== READING PASSAGE ==
---

I thought it would be funny to take pictures of what I eat at work and see what crosses my desk during the course of a busy season. In better times, we would be ordering in for every meal – lunch, snacks, and dinner – but it’s a recession now and we only get dinners nowadays. Not that I’m complaining – dinner is the most anticipated moment of the day. It’s the time when we can put down our green pens and just relax for a good half-hour before diving headfirst back into our piles of paper.
So here goes the first ever Auditor’s Eats. There will be many more coming soon – trust me, busy season ain’t over yet.
January 10, 2010
I think it’s safe to say: Everyone loves Anthony Bourdain.
I have yet to meet a person who has been indifferent to him, let alone hated him. I, myself, can pinpoint the exact moment I fell in love with the man – It was way back when (you know, back when The Food Network was actually a legit food network) and I was watching A Cook’s Tour on TV. Bourdain, as usual, was in the middle of some far off land and had just taken a bite of the regional iguana dish. It was at that moment he spoke the words that stole my heart. He said:
“Unbelievably horrible. I just want to die. I mean really bad. I want to dip my head into a bucket of lye, you know, pull my eyes out of their sockets and jump off a cliff.”
(Yes, THAT’s the kind of stuff that makes my heart flutter.)
It was at that moment, I knew – Anthony Bourdain WILL NOT bullshit you. If something is horrific, he WILL tell you. On the same note, if he says something is awesome, you better believe it.
Fast forward to November 2009 – I was in the process of planning my first trip to back to NY since the beginning of the millenium and I conveniently stumble upon Anthony Bourdain’s list of 13 places to eat before you die, 3 of which were located in NYC.
Is this a sign? (Maybe.)
Is the King of My Heart trying to tell me something? (I doubt it.)

---

== SOURCE DATA ==

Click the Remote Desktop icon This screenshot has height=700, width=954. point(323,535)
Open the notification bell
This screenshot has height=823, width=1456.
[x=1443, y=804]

---

== ACTIVITIES ==
(a) Summarize the food blog passage in two sentences.
(b) Carry the food blog passage on from its final line.
You will not need the lines to do what is asked here.

== RESPONSES PER TASK ==
(a) The writer plans to photograph the food eaten at work during a busy season and notes that, because of the recession, the office now orders in only dinner, the most anticipated break of the day. The writer also explains a love for Anthony Bourdain's honesty, which began when he described an iguana dish on A Cook's Tour as horrible, and wonders whether finding his list of 13 places to eat before you die, three of them in NYC, while planning a first trip back to NY since the beginning of the millennium, is a sign.

(b)
Am I going to heed his call? (OF COURSE.)
(Note: If you’re an Anthony Bourdain hater out there, please – stay hidden and don’t comment. I like being young and naive.)
(Okay, NOW comes the part about the food.)
Spots 8 and 9 on Anthony Bourdain’s bucket list are just a block apart, which makes them easy to knock off the list. Katz’s Deli and Russ and Daughters are two NYC institutions that have been around for the last century, give or take a couple years (Katz’s opened in 1888, Russ and Daughters in 1914), and they’re both still serving the same things they were when they first opened.
Russ and Daughters
If the day I went was representative of a normal day at Russ and Daughters, be prepared to WAIT. Even though it was pouring outside, this little place was packed to the brim with people, waiting for their smoked fish and Jewish sides.
While others were stocking up on pickled herring and latkes, I had my eyes on a lox bagel with the works (i.e. onions, tomatoes and capers). You get your choice of lox – I chose the Scottish salmon as it was supposed to be “the perfect union of silky texture, balanced smoked, and total sophistication”. I waited 30 minutes for my little bagel sandwich, then rushed over to Katz’s with my goodies all wrapped up in a bag.
I finally got the chance to chow down later in the day and the lox was just as it was described – the texture was smooth, the flavor had just a hint of smokiness…it was some great lox. I almost wish I had just ordered the lox by itself – while the bagel itself was fine, they had smeared on too much cream cheese (at least, for my taste) and had sliced the onions and tomatoes a little thin.
The crowd in Katz’s was just as big as the one in Russ but, luckily, I didn’t have to wait – my sister from another mother, Jenn, had been waiting in line at Katz’s while I was waiting in line at Russ. (Tag team!) I found her sitting at a table, sandwich already split in two, patiently waiting for me to deliver my part of the deal.
Katz’s pastrami is so moist, it just flakes apart in your mouth. It’s probably the best pastrami I’ve had to date…but that’s not saying very much. I’ve yet to try LA’s pastrami institution (i.e. Langer’s) so I don’t know how the East compares with the West. Plus, at the end of the day, Katz’s pastrami sandwich is a $15 pastrami sandwich.
Is it worth the price? *shrugs* It is good though.